Q7. “AgniveerYogna” has been controversial and in debate for its pros and cons since its announcement. With the limited training period available to the newly recruited Agniveer, there is an apprehension that such a soldier will not be sufficiently trained to undertake the tasks and missions which are expected of him. This will be felt more in the technical arms and services. Countries which follow a conscript system generally retain the technically qualified personnel for enhanced periods in service. With two active borders and ongoing counter-terrorism/insurgency operations, actually, the Army is in an active operational mode at all times. Thus those Agniveers being inducted into units and formations in operationally active areas will be undergoing “on the job training” – even in operations on the Siachen Glacier!! How does the Army plan to tackle this serious anomaly?
COAS: At the outset, let me reiterate the fact again that Agniveer is not a conscript system. Drawing parallel with models of other countries would be an injustice to not only the efforts of multiple agencies who deliberated this for years but also to the patriotism of the youth of this country.
The intention of this scheme is to lower the age profile of the Army as a whole, at the same time inducting technical manpower for a limited duration. This is a win-win situation both for the individual as well as the organisation.

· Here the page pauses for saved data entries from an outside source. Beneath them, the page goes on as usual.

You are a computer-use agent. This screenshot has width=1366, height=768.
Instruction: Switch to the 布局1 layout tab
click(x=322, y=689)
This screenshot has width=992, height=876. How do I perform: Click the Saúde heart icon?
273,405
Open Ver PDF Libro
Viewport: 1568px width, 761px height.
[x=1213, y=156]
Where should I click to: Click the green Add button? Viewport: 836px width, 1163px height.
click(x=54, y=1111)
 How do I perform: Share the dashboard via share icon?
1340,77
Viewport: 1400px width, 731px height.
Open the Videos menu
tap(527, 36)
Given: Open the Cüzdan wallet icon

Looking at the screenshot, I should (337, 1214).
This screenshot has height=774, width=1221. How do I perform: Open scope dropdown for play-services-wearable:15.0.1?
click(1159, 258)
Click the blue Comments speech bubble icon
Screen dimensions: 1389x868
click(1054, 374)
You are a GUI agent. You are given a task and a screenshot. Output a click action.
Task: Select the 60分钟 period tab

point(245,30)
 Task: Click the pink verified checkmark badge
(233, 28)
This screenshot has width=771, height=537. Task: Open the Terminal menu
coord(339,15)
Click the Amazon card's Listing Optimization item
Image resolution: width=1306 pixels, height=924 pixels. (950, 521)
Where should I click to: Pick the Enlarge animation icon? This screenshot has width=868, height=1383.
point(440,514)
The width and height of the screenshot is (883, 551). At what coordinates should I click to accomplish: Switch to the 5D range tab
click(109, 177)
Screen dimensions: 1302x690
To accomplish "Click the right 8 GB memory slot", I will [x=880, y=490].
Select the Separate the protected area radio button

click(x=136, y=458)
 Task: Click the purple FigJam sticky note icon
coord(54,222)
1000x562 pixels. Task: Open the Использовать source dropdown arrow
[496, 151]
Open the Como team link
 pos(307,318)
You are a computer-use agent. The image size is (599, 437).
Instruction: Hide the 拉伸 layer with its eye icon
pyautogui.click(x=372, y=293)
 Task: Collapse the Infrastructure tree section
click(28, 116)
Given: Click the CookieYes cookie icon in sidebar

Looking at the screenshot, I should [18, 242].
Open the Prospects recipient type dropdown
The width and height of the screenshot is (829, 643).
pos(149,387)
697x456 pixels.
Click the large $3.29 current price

Since the recruitment system is centralised, automated, objective and rigorous, we will ensure that youth from all across the country with a desire to serve the Nation are selected. We are also offering 25% of selected Agniveers to be a permanent part of the Army, once their initial contract of four years is over.
As you are aware, the Indian Army has a systematic approach towards training which lays stress on discipline, a scientific outlook and a functional mode of operating.
Apart from the training imparted in the centres which forms the first layer of inculcating discipline, the second layer is the unit to which the Agniveer will be enrolled for his four years of employment. The tasks, training calendar and operational duties will enforce a sense of loyalty and duty to the organisation and the country.
The third layer will comprise interactions with peers, senior NCOs/ JCOs and officer which will add to the Agniveer’s personality and enable him to experience the Army as a ‘way of life’. A period of ‘On Job Training’ has also been catered for Agniveers so as to transition them into the allocated op role and unit life.
All these layers will ensure that adequate discipline and ethos is imparted to the Agniveer in his four years of employment.
I wish to state that the apprehensions on the training and the skill sets of the Agniveers are unfounded. There won’t be any compromise on the skillset of Agniveers. We will deploy Agniveers on all active borders.